Les nouvelles inventions mécaniques, cependant, ont fait une grande différence dans les industries artisanales en Angleterre. Les machines faisaient de plus en plus le travail de l’homme et permettaient de produire plus avec moins d’effort. Ces inventions ont commencé au milieu du dix-huitième siècle, et nous les examinerons dans notre prochaine lettre.
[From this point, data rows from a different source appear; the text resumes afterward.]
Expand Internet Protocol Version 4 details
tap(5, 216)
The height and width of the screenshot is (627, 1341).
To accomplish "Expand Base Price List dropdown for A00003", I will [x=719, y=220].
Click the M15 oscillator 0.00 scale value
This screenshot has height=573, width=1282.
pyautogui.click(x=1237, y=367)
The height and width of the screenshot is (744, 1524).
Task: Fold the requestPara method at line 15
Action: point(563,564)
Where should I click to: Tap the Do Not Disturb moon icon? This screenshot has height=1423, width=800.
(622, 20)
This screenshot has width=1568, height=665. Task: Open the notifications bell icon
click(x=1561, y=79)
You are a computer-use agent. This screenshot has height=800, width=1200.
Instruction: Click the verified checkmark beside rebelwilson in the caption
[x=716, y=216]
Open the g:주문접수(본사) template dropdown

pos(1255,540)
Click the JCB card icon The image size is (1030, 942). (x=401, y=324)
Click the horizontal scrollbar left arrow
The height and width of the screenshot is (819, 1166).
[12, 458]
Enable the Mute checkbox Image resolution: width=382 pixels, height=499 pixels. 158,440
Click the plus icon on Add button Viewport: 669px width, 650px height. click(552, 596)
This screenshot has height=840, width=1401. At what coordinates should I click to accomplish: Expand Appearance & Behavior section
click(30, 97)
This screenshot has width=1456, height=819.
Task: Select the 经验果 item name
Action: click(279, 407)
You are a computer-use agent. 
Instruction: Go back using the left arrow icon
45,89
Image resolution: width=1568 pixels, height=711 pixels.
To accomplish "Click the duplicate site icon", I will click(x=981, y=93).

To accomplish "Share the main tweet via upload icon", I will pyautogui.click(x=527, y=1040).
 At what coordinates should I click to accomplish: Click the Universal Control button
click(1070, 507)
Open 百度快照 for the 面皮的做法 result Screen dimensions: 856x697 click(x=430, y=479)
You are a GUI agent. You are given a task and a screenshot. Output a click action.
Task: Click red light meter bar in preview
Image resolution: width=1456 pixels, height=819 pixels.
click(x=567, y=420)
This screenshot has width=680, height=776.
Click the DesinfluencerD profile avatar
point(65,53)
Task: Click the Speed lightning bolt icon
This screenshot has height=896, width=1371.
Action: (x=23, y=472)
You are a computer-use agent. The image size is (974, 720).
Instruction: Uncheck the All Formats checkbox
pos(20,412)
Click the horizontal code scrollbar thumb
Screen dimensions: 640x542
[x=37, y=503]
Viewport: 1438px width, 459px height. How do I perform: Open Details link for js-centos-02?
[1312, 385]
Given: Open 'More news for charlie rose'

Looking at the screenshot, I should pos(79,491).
J’ai brièvement évoqué notre mouvement khadi. Je ne souhaite pas en dire grand-chose ici. Mais je voudrais vous signaler que ce mouvement et le charkha1 ne sont pas destinés à rivaliser avec la grosse machine. Beaucoup de gens tombent dans cette erreur et imaginent que le charkha [Rouet]  signifie un retour au Moyen Âge, et le rejet des machines et de tout ce que l’industrialisme nous a apporté. Tout cela est faux. Notre mouvement n’est décidément pas contre l’industrialisme en tant que tel ou contre les machines et les usines. Nous voulons que l’Inde ait le meilleur de tout, et le plus rapidement possible. Mais compte tenu des conditions existantes en Inde, et en particulier de la terrible pauvreté de notre paysannerie, nous les avons exhortés à filer pendant leur temps libre. Ainsi, non seulement ils améliorent un peu leurs propres conditions, mais ils aident à réduire notre dépendance à l’égard du tissu étranger, qui a pris tant de richesses hors de notre pays.